Senza advocacy

Mentre questo anno così disperato si avvia finalmente a crepare, c'è un sassolino nella scarpa di un assistente sociale. Proprio all'indomani del primo, sciagurato lockdown, l'Ordine Nazionale approvava il nuovo codice deontologico, le regole etiche che guidano la professione. 
Advocacy vuol dire patrocinio, sostegno e indica le azioni volte a promuovere... una buona causa, vale a dire orientare l'opinione comune e di conseguenza indirizzare le politiche pubbliche. Bene, fino al vecchio codice deontologico c'era un articolo, numerato col 37.
"L’assistente sociale ha il dovere di porre all’attenzione delle istituzioni che ne hanno la responsabilità e della stessa opinione pubblica situazioni di deprivazione e gravi stati di disagio non sufficientemente tutelati, o di iniquità e ineguaglianza."
Bello potente, eh? Rivoluzionario, condivisibile, eroico. Anche troppo. E così è sparito. Guarda un po', proprio all'inizio del calvario che sta precipitando un sacco di persone nella povertà e che non ha ancora raggiunto il suo climax. 
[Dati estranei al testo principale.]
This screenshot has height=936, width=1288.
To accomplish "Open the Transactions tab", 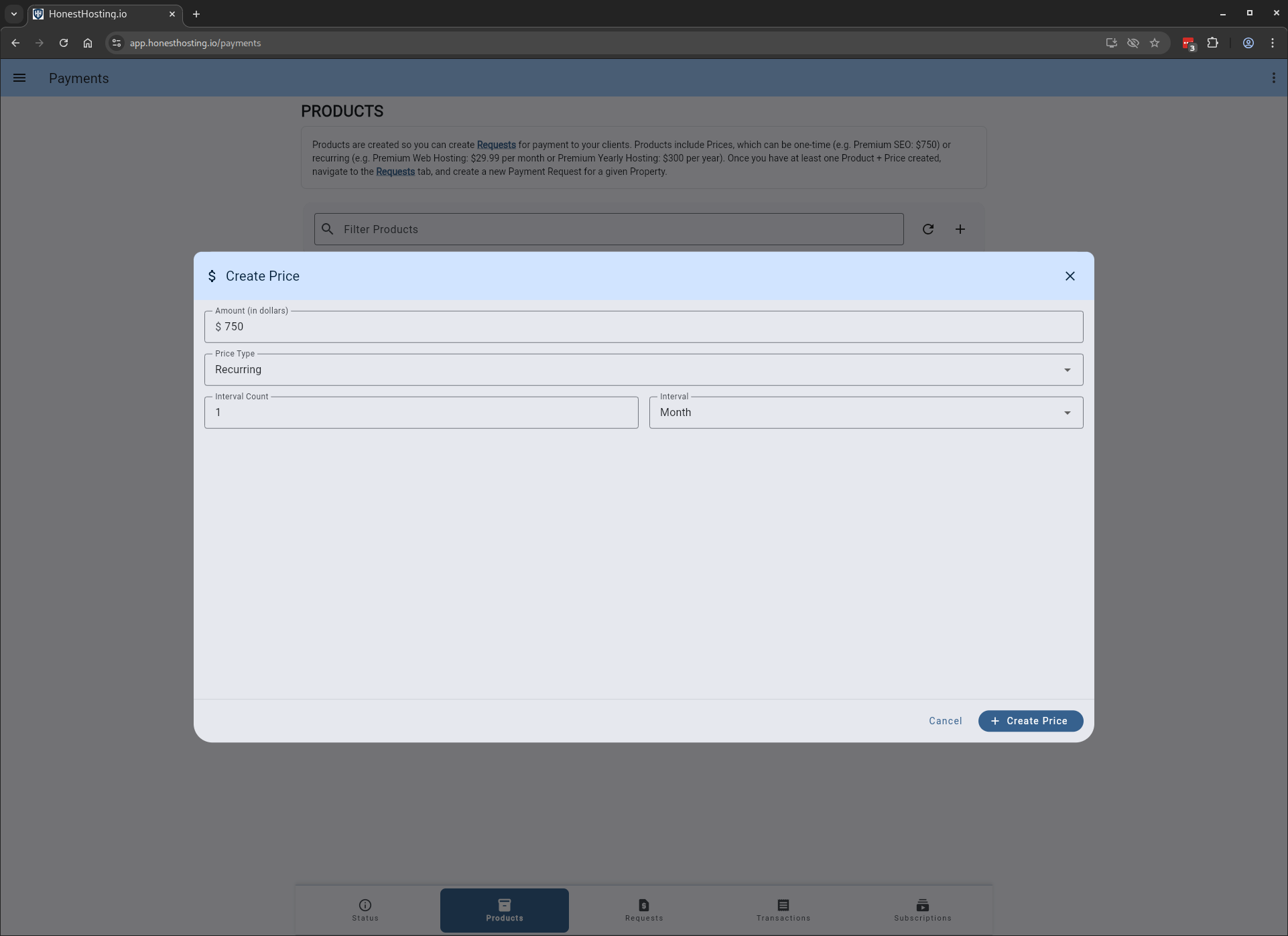I will [783, 910].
Ho cercato di credere nella mia professione. E difenderla, spiegarla. Viverla. Ma facevo fatica e ora che è scomparso questo fondamento di anelito alla giustizia sociale, mi sento derubato. Non dalla tassa annuale, non da formatori appioppati a riempire ore, crediti, per un aggiornamento obbligatorio che avevo imparato ad apprezzare, nemmeno da colleghi che lavorando nel "pubblico" sembrano trattare noi del terzo settore come dei paria - e un po' lo siamo, purtroppo. Ma mi sento raggirato da chi, derubricando l'advocacy a lavoro di rete, (importante, certo ma...) ci ha detto "Non è roba nostra, lasciamo perdere". 
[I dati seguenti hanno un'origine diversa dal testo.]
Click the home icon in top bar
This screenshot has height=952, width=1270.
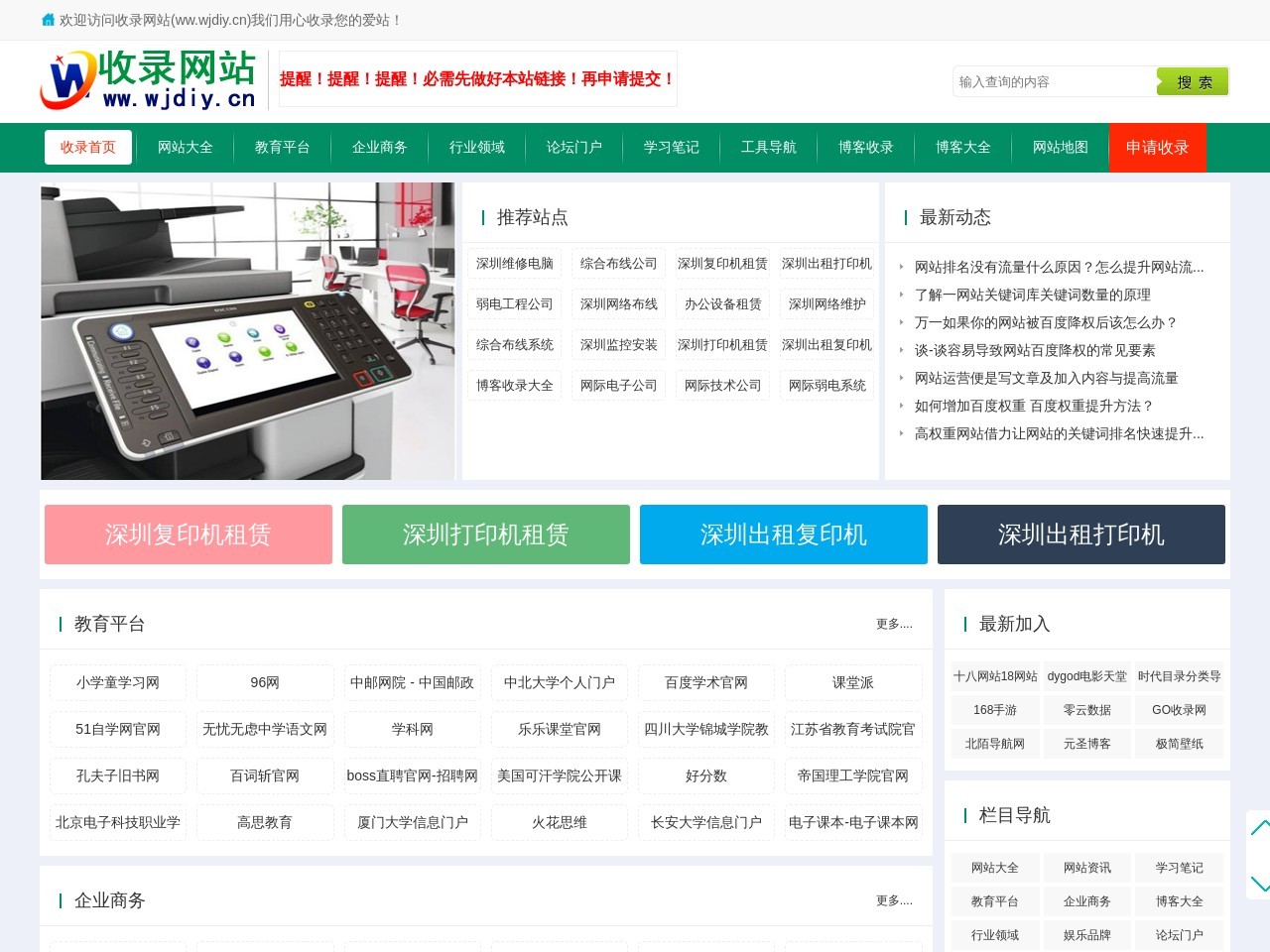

E, brutalmente, con un glissando sulla professione come colui che molli qualcuno ad un qualsiasi svincolo, mi sento talmente raggirato e pentito da rimpiangere i trasporti in furgone in giro per l'Europa, con la caffeina, la musica e il viso di una donna da rivedere al ritorno, che fosse una ragazza vera o il mio adorato, moribondo paese.

Piano Gelido

 Qualche giorno fa la newsletter del Comune ha annunciato baldanzosa l'avvio del Piano Freddo. Il 26 Novembre. L'anno scorso invece il PF era iniziato il 17 novembre.
Ai tempi di Majorino, duole rammentarlo, si partiva verso il 15 ottobre, all'accensione dei caloriferi, data che Sala l'anno scorso aveva definito insensata per il riscaldamento, perché non farebbe freddo.
A Milano non fa freddo. A Milano non c'è la mafia. A Milano i soldi per i dormitori si trovano quando ormai nevica, mentre già da settembre associazioni di settore (ed anche questo blog) chiedevano di aprire i rifugi per le persone senza casa.
Non è che Majorino fosse un genio nel suo lavoro, ma Rabaiotti, con la sua amara inconsistenza, lo fa davvero rimpiangere - e mai ci si sarebbe sognati accadesse.
Iniziare il 15 ottobre significava fare un lavoro lento, ottimale. Magari si presentavano e venivano accolte, tra le altre, le persone più fragili. Si evitavano così le bolge di questi giorni al Centro Aiuto e la conseguenza di dover rimandare indietro diverse persone per mancanza di posti. Letti che non bastano, perché, anche qui, come col virus, si gioca coi numeri, sciorinati sul sito del Comune. Sì perché arrivare a 2000 posti letto significa includere i già mille e più assegnati stabilmente. E se per letti intendiamo poi le brandine del mezzanino, be', provasse a dormirci una notte, l'assessore!
Rabaiotti mente quando parla di stabilità dell'accoglienza e accompagnamento sociale perché con l'arrivo del caldo buona parte dei dormitori vengono chiusi o ridotti. Come è accaduto a giugno, dopo il primo "lockdown".
A fine articolo si parla di due servizi che sono in realtà lo stesso, dato che le segnalazioni dei cittadini inviate al numero 02.88447646 sono le stesse poi evase dalle varie unità di strada serali. Segnalazioni non di rado fatte da milanesi benpensanti che sognano l'arrivo di veri spazzini dell'umanità. A proposito, la morte del senza casa settantenne davanti al Fatebenefratelli, ad opera di due mezzi Amsa, è significativa. Una tragedia, ma a Milano una persona può essere tranquillamente trattata come... un rifiuto. Umano.